* _Information shown_
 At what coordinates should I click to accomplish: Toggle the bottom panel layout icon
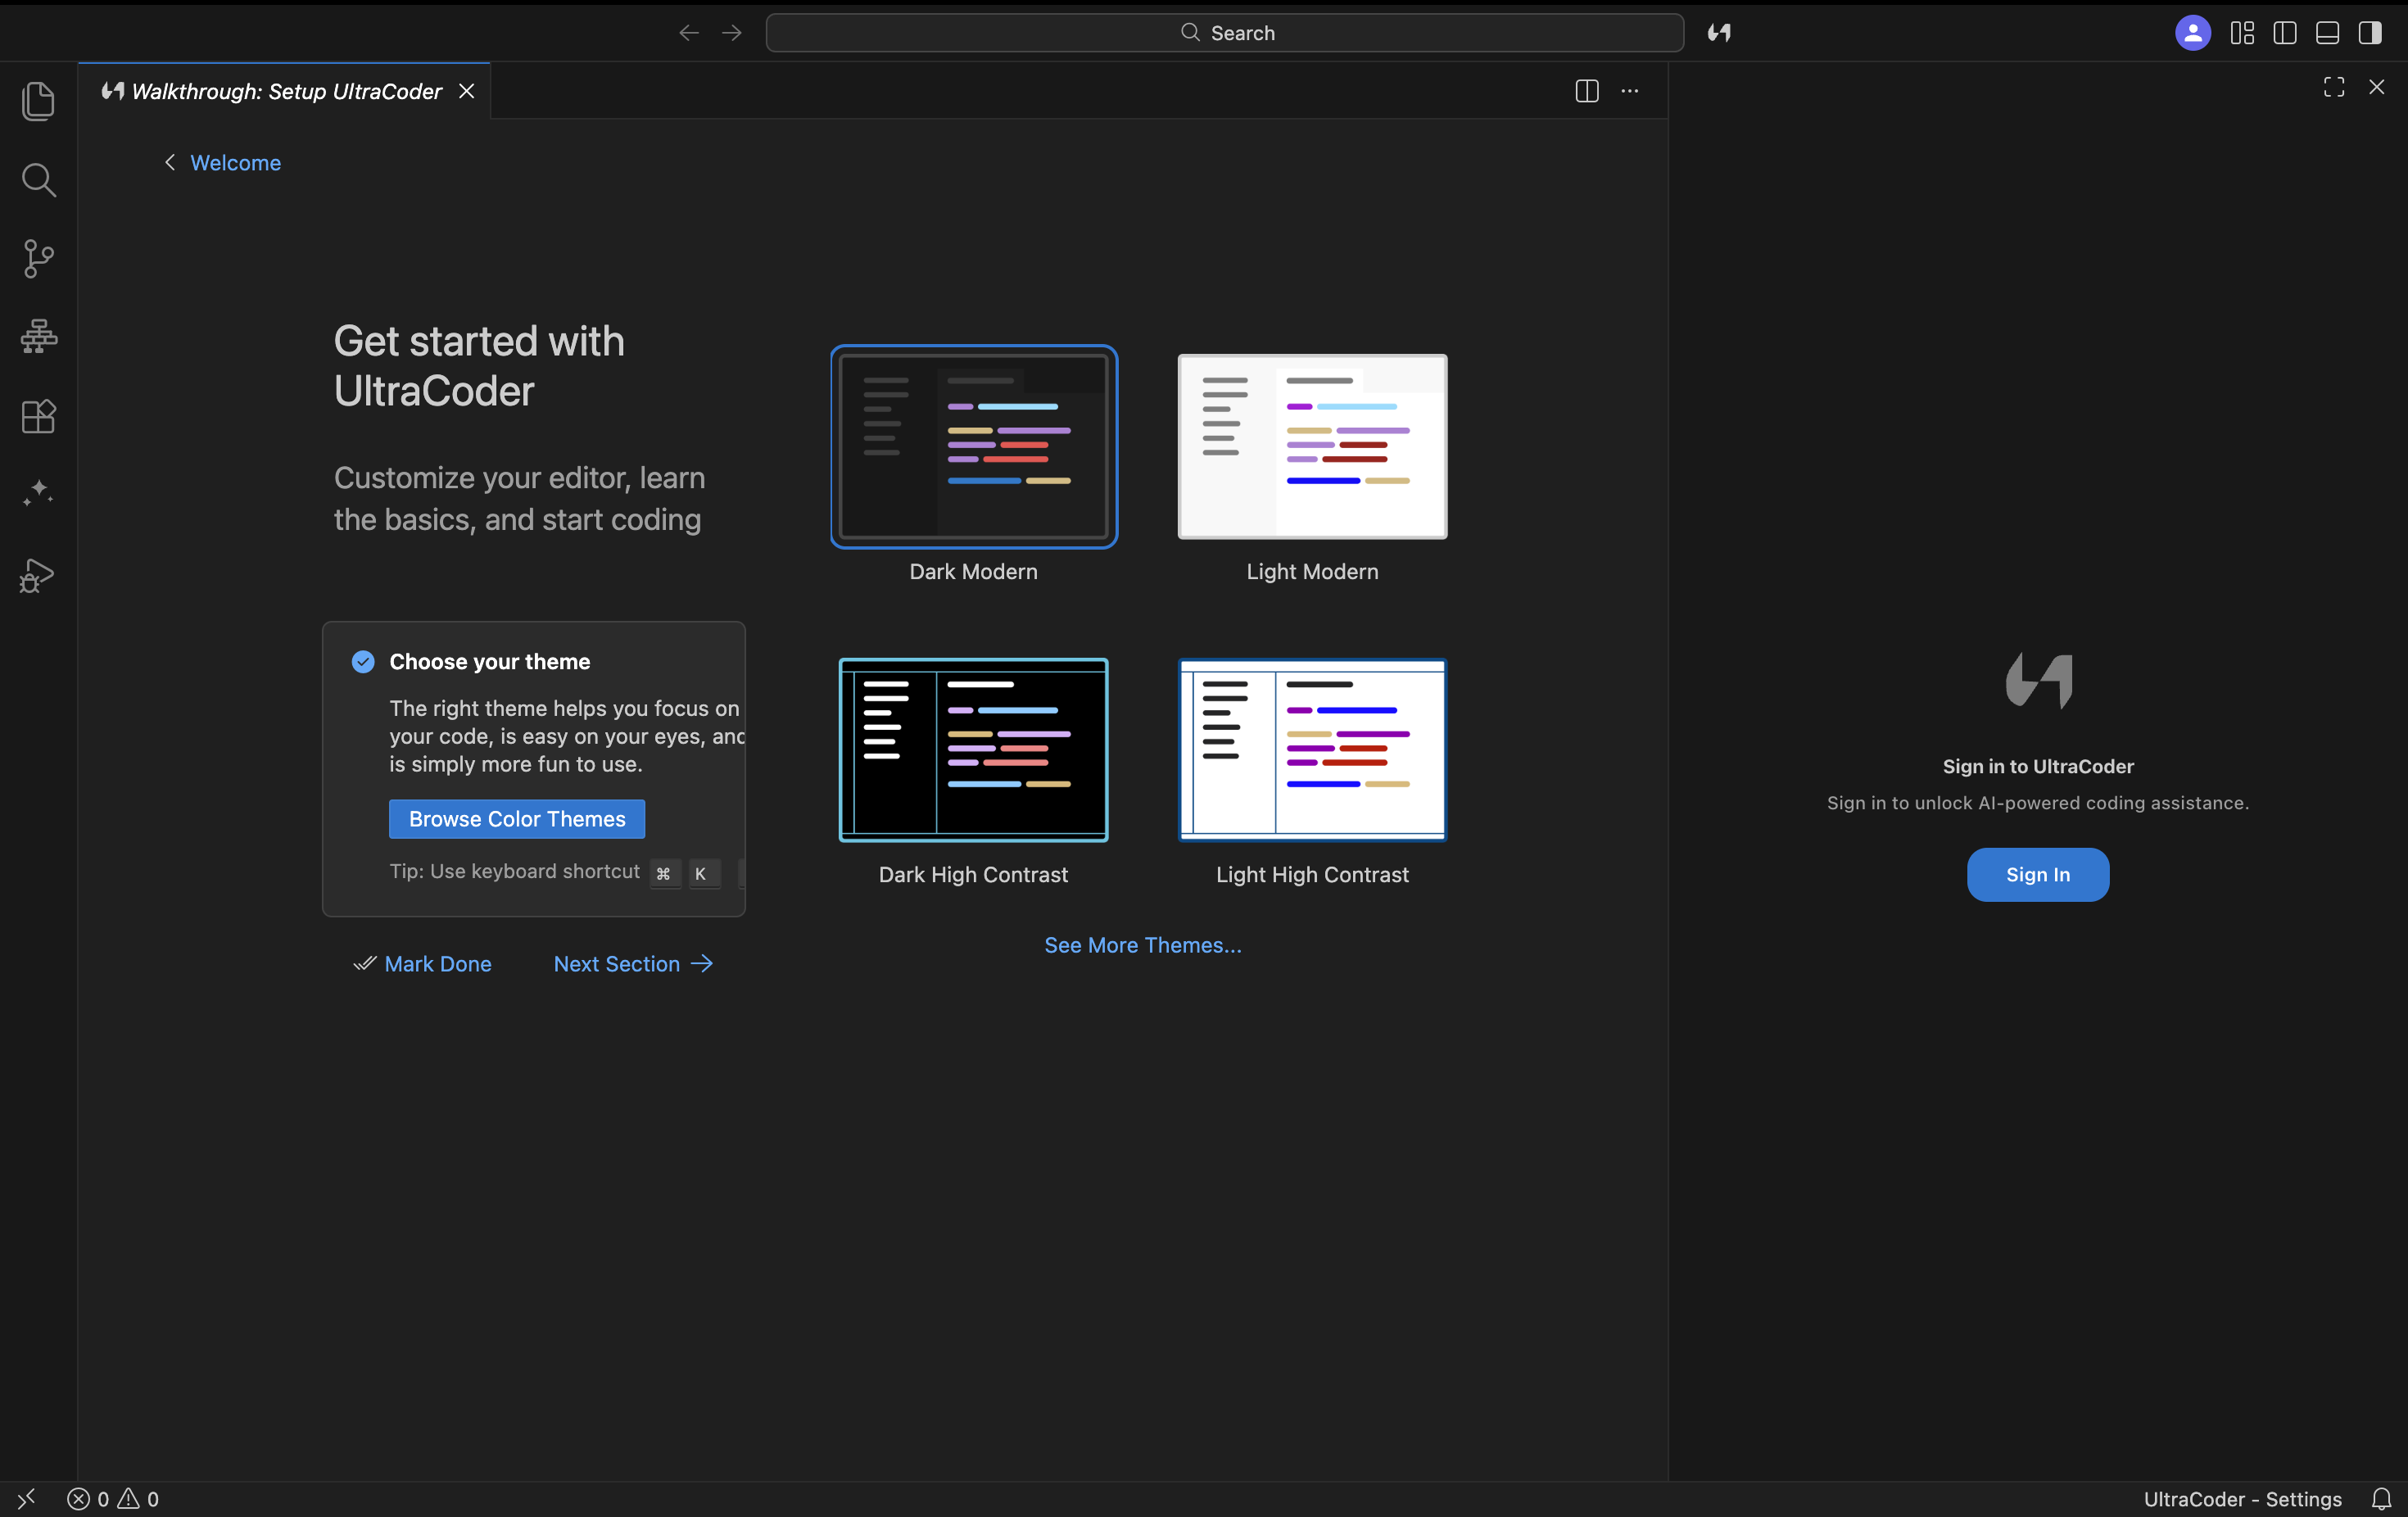(2327, 33)
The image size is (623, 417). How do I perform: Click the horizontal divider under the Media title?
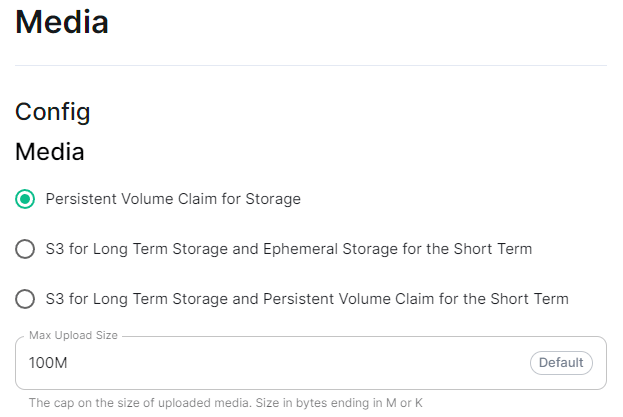[311, 65]
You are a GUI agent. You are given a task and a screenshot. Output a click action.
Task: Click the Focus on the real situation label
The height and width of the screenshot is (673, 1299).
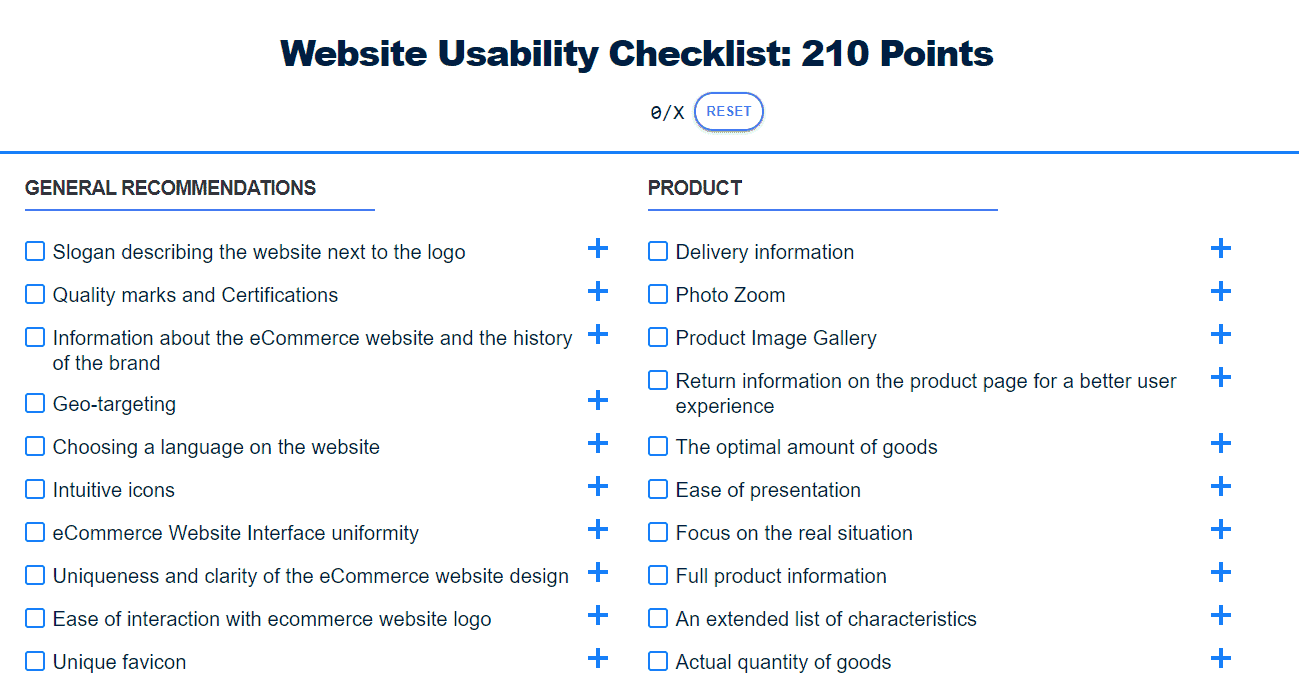793,533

* _Task to complete_
Exactly the lines from the one with "Task: Click the" to the last line of the listing are wanted, both ends included and pictures excluded.

* _Answer for this exercise_
Task: Click the Focus on the real situation label
The height and width of the screenshot is (673, 1299).
793,533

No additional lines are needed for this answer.